• Task details:
Please reproduce the listing below exactly, leaving out every picture.

• Extracted material:
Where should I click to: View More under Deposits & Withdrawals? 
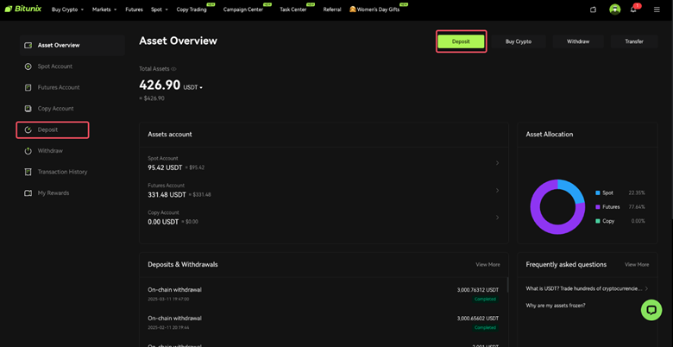[487, 264]
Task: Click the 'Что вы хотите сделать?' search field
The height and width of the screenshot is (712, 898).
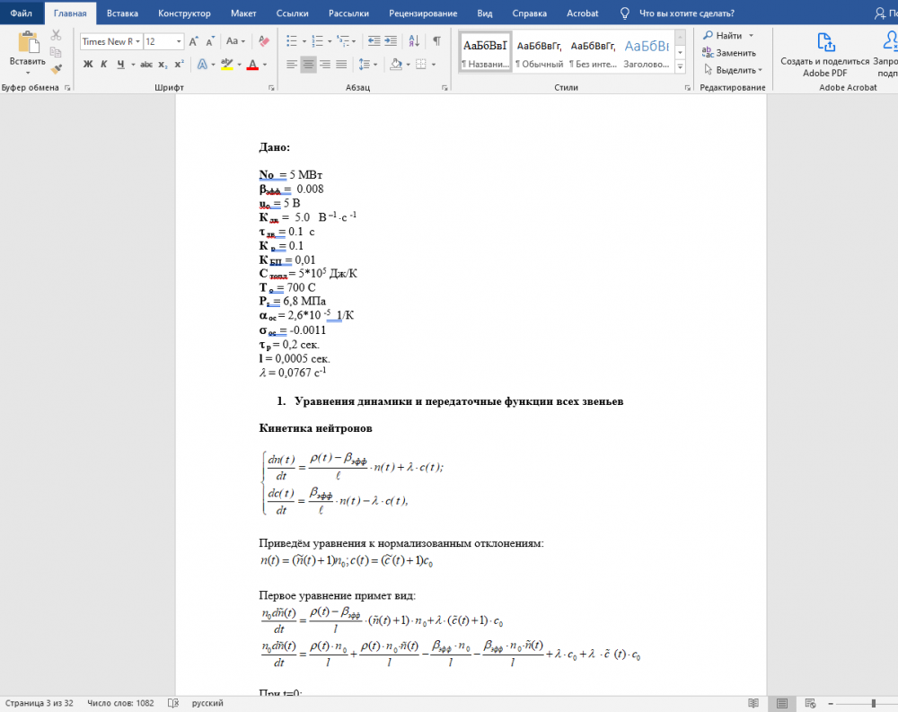Action: click(686, 13)
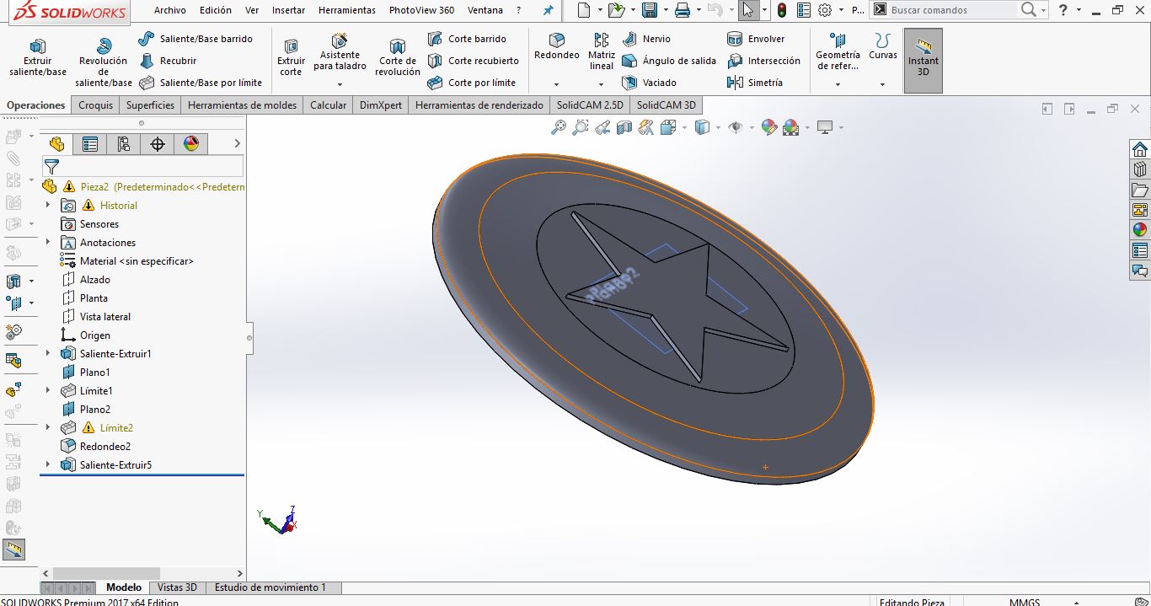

• Written answer:
Where should I click to: View More under Deposits & Withdrawals? 
[487, 264]
Task: Click the 'Что вы хотите сделать?' search field
The height and width of the screenshot is (712, 898).
Action: click(686, 13)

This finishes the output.